YOUR INSTRUCTIONS: Convert every line of the material below into a JSON list of strings, one string per line, leaving out blank lines.

(Records from a pointing dataset)
****
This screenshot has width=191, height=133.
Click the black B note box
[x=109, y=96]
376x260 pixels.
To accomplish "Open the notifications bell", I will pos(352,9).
****
RESPONSE TO THE TASK:
[
  "This screenshot has width=191, height=133.",
  "Click the black B note box",
  "[x=109, y=96]",
  "376x260 pixels.",
  "To accomplish \"Open the notifications bell\", I will pos(352,9)."
]